**Source data:**

----------

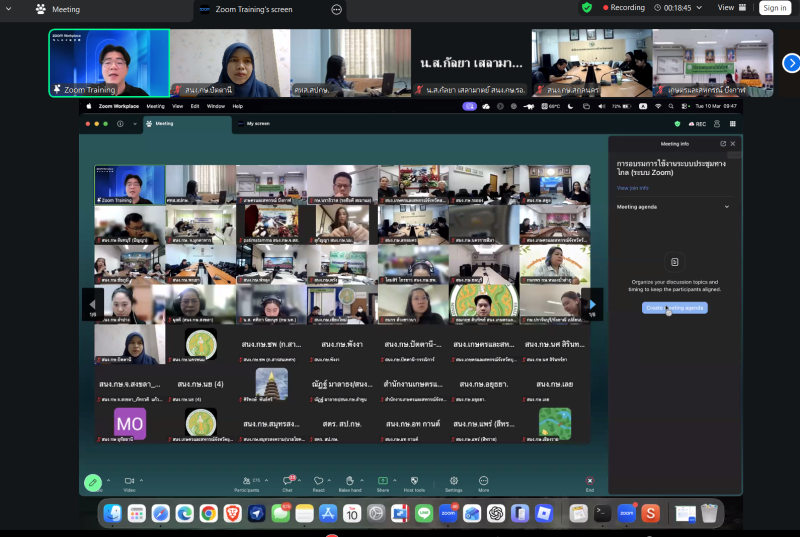Click the React heart icon
800x537 pixels.
318,481
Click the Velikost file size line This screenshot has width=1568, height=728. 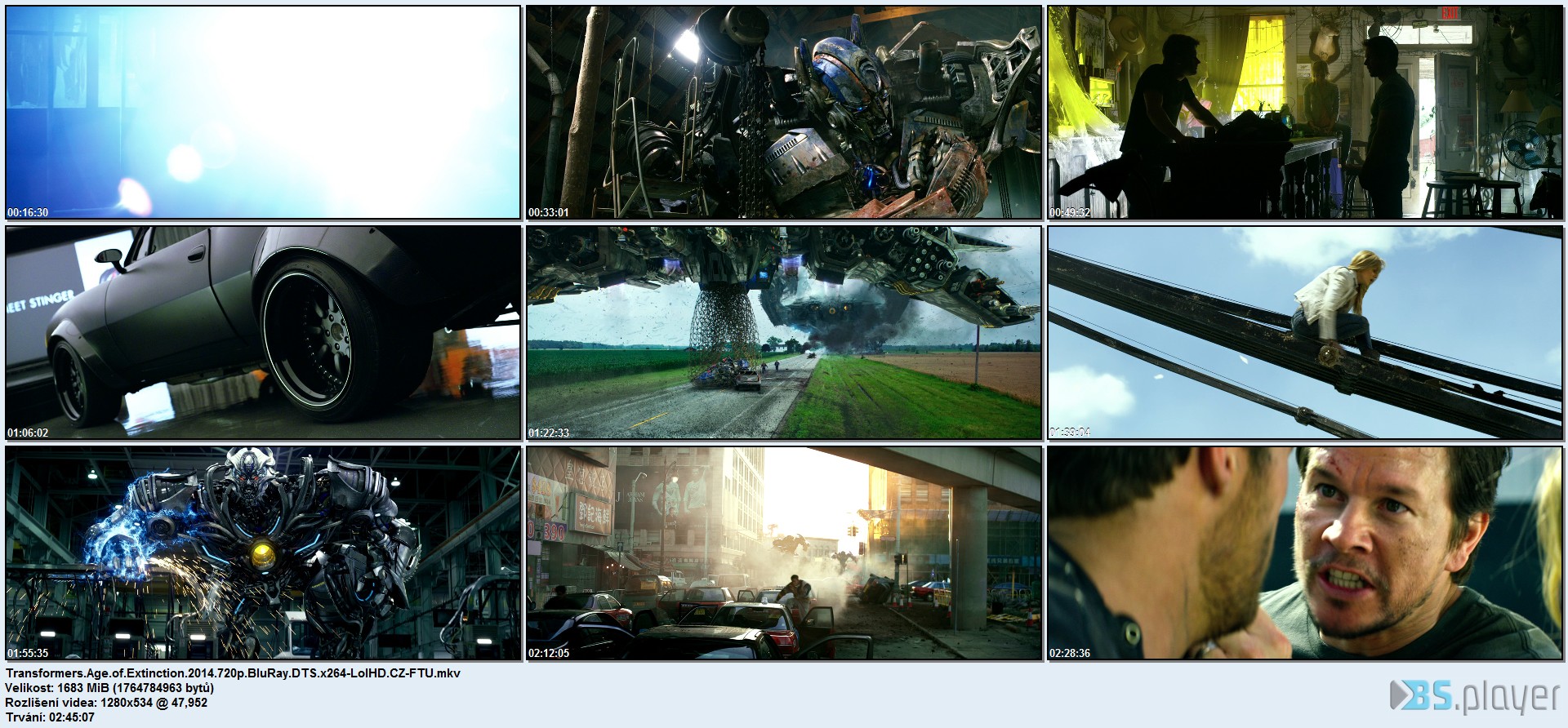point(109,687)
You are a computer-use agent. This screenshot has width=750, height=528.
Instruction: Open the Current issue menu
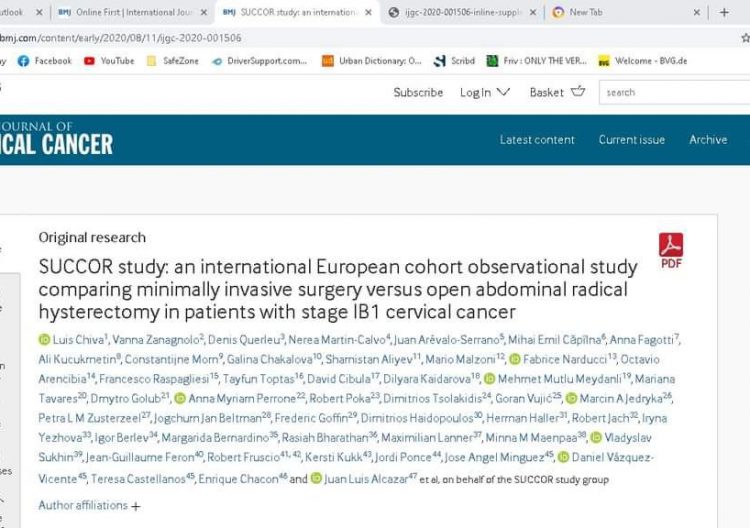point(631,139)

----------

**Task item:** Your answer must consist only of the lines from the one containing "You are a computer-use" through the end of the entries, restated word for word, with no pictures.

**Your response:**
You are a computer-use agent. This screenshot has width=750, height=528.
Instruction: Open the Current issue menu
point(631,139)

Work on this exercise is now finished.